* [WHAT IS NEEDED]
Given the listing below, reproduce all of it exactly.

* [DATA FOR THE TASK]
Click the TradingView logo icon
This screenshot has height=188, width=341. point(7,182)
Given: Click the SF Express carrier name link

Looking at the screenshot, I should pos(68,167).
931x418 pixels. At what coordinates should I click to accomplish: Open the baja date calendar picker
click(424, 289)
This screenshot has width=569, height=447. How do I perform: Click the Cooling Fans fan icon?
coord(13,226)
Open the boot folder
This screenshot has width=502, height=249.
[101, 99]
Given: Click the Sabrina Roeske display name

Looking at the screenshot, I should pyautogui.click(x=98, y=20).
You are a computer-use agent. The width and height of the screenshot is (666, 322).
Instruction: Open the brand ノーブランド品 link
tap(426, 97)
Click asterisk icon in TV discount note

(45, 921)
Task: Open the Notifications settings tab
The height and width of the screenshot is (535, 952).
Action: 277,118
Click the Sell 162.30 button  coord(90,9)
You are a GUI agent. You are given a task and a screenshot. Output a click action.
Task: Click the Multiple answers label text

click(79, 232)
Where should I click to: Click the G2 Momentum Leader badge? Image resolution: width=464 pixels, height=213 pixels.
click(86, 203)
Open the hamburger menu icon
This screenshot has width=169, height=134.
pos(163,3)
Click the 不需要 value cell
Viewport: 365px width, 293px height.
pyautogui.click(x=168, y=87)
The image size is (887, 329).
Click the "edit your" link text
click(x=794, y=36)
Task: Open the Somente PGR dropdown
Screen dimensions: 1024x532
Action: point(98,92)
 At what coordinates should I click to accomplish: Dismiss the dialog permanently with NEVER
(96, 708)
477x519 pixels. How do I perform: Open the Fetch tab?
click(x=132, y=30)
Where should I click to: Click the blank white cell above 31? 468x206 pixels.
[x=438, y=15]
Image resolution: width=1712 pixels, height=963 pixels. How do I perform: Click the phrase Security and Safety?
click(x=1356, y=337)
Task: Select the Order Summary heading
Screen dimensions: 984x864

* [OUTPUT FOR THIS EXERCISE]
Click the TradingView logo icon
This screenshot has height=188, width=341. point(7,182)
Given: Click the SF Express carrier name link

Looking at the screenshot, I should pos(68,167).
931x418 pixels. At what coordinates should I click to accomplish: Open the baja date calendar picker
click(424, 289)
This screenshot has width=569, height=447. How do I perform: Click the Cooling Fans fan icon?
coord(13,226)
Open the boot folder
This screenshot has width=502, height=249.
[101, 99]
Given: Click the Sabrina Roeske display name

Looking at the screenshot, I should pyautogui.click(x=98, y=20).
You are a computer-use agent. The width and height of the screenshot is (666, 322).
Instruction: Open the brand ノーブランド品 link
tap(426, 97)
Click asterisk icon in TV discount note

(45, 921)
Task: Open the Notifications settings tab
The height and width of the screenshot is (535, 952).
Action: 277,118
Click the Sell 162.30 button  coord(90,9)
You are a GUI agent. You are given a task and a screenshot. Output a click action.
Task: Click the Multiple answers label text

click(79, 232)
Where should I click to: Click the G2 Momentum Leader badge? Image resolution: width=464 pixels, height=213 pixels.
click(86, 203)
Open the hamburger menu icon
This screenshot has width=169, height=134.
pos(163,3)
Click the 不需要 value cell
Viewport: 365px width, 293px height.
pyautogui.click(x=168, y=87)
The image size is (887, 329).
Click the "edit your" link text
click(x=794, y=36)
Task: Open the Somente PGR dropdown
Screen dimensions: 1024x532
Action: point(98,92)
 At what coordinates should I click to accomplish: Dismiss the dialog permanently with NEVER
(96, 708)
477x519 pixels. How do I perform: Open the Fetch tab?
click(x=132, y=30)
Where should I click to: Click the blank white cell above 31? 468x206 pixels.
[x=438, y=15]
Image resolution: width=1712 pixels, height=963 pixels. How do I perform: Click the phrase Security and Safety?
click(x=1356, y=337)
Task: Select the Order Summary heading
Screen dimensions: 984x864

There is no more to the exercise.